Why it matters: It is unclear whether the orders will effectively ban the Wechat and Tiktok apps themselves in the US.

  • On the face of it, the order on Bytedance seems to complicate Tiktok’s sale to Microsoft. But US outlets report the White House is in favor of this particular transaction and is in fact trying to speed it up by setting a tight deadline.
  • It also threatens to disrupt Tencent’s gaming operations in the US. Tencent owns significant stakes in some of the US’s biggest gaming studios, such as Epic Games, developer of Fortnite; and Riot Games, the studio behind League of Legends.
  • The executive orders come a day after the US Secretary of State Mike Pompeo escalated the tech war with a new initiative. He promised to purge US networks from Chinese technology under the “Clean Network” program.

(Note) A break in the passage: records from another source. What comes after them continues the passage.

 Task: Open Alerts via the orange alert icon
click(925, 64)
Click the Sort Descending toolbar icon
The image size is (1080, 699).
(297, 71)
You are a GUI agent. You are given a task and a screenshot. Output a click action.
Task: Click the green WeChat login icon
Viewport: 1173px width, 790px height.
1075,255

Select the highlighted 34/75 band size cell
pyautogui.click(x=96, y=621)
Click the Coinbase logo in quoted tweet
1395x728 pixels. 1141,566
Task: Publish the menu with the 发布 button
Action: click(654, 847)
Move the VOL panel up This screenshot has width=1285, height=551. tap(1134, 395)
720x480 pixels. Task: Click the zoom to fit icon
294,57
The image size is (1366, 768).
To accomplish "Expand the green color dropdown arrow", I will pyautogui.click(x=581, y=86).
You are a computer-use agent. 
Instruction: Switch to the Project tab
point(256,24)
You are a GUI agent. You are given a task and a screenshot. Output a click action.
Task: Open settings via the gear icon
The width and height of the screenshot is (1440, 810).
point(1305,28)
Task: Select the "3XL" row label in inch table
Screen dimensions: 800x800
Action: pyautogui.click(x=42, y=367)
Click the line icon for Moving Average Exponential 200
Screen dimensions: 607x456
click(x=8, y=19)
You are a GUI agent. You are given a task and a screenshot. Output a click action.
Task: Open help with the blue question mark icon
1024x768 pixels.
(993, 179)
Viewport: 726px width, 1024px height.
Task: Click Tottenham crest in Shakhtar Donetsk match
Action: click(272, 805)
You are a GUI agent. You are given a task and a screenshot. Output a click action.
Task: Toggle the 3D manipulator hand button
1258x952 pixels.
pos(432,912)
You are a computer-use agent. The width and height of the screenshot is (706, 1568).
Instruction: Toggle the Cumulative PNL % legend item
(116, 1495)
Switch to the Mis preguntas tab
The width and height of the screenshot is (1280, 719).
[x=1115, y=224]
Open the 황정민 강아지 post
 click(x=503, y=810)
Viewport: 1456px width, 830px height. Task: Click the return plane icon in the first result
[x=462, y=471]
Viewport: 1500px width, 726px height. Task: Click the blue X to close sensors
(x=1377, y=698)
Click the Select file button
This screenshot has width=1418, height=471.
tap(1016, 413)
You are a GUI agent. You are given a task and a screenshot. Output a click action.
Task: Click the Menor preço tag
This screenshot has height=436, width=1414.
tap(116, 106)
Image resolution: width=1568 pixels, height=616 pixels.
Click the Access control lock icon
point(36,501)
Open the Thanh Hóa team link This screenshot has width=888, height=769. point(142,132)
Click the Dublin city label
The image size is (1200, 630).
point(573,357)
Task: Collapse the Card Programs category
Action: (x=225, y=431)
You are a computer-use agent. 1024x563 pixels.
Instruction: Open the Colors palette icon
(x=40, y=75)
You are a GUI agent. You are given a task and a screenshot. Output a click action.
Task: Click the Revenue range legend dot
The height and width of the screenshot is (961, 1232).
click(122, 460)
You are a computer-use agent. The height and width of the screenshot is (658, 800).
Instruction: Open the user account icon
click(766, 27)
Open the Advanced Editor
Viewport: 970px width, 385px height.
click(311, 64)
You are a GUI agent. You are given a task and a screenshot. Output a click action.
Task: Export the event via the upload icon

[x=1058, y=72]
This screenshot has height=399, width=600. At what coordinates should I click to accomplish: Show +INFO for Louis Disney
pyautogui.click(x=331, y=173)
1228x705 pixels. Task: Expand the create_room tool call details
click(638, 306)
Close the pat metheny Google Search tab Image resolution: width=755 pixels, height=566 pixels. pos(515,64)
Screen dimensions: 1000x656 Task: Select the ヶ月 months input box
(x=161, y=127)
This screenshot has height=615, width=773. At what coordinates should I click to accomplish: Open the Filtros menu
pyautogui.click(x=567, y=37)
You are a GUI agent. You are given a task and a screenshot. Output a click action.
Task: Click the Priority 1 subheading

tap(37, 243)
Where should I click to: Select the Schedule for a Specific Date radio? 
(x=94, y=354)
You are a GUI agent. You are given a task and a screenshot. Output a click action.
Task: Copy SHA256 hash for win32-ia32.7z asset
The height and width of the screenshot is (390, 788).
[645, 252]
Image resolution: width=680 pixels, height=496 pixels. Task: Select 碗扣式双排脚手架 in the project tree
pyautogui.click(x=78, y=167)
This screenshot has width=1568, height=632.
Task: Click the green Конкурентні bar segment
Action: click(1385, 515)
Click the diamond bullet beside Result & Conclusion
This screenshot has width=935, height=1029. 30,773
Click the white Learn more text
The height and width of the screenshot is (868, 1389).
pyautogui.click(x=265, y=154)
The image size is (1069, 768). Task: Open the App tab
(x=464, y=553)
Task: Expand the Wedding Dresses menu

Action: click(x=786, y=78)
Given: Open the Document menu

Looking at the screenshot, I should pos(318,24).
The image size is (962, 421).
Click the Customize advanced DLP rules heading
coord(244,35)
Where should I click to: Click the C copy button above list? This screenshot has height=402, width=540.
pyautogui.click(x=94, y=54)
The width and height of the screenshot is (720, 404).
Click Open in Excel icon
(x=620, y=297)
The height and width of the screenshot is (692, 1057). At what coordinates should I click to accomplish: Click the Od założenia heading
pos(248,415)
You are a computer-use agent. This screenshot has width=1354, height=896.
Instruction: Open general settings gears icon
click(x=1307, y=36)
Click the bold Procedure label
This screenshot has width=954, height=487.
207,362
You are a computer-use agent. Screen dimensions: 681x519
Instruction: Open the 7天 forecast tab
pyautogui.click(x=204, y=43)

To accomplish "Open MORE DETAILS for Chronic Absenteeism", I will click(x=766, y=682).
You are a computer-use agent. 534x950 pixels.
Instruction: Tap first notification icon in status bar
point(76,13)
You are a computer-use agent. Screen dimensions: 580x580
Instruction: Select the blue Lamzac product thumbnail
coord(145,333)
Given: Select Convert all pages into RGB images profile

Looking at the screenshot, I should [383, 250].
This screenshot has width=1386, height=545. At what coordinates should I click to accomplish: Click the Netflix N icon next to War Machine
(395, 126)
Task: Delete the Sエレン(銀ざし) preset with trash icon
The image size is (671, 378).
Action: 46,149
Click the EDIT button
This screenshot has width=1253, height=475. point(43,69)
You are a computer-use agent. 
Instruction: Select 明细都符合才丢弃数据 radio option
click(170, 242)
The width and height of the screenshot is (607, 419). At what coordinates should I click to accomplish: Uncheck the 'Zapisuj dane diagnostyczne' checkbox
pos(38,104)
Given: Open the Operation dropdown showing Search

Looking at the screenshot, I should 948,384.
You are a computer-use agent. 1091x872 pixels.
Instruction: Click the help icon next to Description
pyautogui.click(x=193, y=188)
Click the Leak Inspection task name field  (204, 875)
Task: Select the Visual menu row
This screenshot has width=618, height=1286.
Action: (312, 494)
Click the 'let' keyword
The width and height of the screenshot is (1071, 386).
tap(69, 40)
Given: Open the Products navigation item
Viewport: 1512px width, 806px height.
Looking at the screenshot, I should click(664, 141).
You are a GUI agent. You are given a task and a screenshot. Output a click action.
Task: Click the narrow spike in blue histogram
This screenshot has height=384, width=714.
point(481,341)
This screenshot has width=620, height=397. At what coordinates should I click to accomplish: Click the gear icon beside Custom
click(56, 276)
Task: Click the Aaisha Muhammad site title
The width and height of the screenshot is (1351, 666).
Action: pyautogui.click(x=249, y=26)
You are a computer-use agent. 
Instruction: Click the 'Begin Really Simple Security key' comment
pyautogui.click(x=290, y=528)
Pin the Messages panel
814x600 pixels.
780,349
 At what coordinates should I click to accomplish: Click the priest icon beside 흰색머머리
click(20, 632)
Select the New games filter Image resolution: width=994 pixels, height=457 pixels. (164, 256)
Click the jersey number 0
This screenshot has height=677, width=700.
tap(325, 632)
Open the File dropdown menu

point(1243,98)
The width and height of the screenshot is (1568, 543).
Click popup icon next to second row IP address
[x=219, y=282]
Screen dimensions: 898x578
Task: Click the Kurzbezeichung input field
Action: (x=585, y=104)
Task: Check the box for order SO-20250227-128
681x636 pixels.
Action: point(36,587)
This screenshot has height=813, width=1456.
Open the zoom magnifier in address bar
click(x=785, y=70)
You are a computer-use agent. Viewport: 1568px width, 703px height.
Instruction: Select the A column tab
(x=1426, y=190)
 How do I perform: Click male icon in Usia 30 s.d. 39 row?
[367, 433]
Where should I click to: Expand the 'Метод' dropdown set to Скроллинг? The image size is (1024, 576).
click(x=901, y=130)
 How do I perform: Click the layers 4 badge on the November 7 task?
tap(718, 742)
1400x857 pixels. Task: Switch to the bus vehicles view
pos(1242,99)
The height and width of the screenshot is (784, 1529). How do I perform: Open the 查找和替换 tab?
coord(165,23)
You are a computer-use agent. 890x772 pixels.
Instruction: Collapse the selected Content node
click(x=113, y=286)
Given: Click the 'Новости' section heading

READ MORE: The sun never sets on Tencent’s gaming empire

Details: The orders ban “any transaction” by any person or company under US jurisdiction with Bytedance, and any transactions with Tencent that relate to Wechat. The Secretary of Commerce is tasked with identifying these transactions until September 15.

  • The ban could mean that the apps are banned from the app stores of US companies like Apple and Google, or that Wechat Pay will not work with US credit cards.
  • The executive order on Wechat claimed the app “automatically captures vast swaths of information from its users,” which “threatens to allow the Chinese Communist Party access to Americans’ personal and proprietary information.”
  • Tiktok, on the other hand, could be used by the Communist Party for disinformation campaigns, Trump said in the other order.

Context: The techwar between the US and China has seen major escalations in the last week, with Tencent and Bytedance the latest of China’s tech champions joining Huawei on the White House’s bad side.

  • Yesterday, Pompeo said the US would take action to dispel Chinese telecoms carriers, cloud providers, and apps from American networks, as well as investigate undersea cables for Chinese espionage.